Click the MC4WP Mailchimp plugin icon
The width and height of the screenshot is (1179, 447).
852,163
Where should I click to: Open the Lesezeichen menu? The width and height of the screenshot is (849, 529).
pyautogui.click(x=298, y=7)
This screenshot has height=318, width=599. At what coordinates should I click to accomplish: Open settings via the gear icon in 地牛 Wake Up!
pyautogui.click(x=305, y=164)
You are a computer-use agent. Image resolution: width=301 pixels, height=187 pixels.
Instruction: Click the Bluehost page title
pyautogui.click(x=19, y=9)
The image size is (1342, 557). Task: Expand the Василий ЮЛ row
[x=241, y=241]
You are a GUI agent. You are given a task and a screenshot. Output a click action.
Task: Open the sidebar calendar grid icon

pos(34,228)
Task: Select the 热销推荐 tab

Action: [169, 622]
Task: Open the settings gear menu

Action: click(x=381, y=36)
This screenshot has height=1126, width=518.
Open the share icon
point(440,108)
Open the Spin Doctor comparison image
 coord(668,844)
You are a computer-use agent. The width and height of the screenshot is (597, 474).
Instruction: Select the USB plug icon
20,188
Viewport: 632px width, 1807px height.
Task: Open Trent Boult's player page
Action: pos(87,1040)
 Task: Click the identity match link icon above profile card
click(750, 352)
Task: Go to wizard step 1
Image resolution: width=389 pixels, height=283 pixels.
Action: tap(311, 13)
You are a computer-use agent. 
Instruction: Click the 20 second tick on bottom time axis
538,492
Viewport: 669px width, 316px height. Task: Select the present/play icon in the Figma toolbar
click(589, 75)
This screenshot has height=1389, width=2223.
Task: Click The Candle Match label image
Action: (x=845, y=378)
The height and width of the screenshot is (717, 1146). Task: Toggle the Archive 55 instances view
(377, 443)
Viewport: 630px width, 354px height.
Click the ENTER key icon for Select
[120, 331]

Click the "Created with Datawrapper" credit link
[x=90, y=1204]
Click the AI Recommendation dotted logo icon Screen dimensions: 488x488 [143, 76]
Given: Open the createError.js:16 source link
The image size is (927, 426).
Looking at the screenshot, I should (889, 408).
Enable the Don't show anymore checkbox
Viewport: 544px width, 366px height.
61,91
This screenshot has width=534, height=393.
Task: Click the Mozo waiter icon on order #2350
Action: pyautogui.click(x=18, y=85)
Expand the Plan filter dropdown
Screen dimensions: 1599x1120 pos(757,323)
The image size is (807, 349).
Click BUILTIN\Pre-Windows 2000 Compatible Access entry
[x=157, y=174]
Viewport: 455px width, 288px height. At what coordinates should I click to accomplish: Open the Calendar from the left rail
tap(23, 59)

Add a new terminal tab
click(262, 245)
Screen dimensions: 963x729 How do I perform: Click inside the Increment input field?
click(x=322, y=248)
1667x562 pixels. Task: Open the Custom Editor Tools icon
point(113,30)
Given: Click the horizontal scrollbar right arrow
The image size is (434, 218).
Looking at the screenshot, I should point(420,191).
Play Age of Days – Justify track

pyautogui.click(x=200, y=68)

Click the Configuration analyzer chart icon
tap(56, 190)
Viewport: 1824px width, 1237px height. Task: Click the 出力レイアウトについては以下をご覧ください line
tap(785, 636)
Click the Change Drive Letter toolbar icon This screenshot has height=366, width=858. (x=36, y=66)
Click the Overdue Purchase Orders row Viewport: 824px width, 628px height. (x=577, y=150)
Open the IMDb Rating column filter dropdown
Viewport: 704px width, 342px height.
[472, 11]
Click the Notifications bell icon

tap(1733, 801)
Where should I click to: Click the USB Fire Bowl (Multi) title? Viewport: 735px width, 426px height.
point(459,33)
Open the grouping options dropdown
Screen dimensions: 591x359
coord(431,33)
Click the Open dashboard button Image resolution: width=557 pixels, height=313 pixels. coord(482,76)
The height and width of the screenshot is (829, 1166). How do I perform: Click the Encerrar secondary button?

————

* Task prompt *
How many lines in the data above contain the word "perform"? Reply with the number alone.

* Solved exercise *
2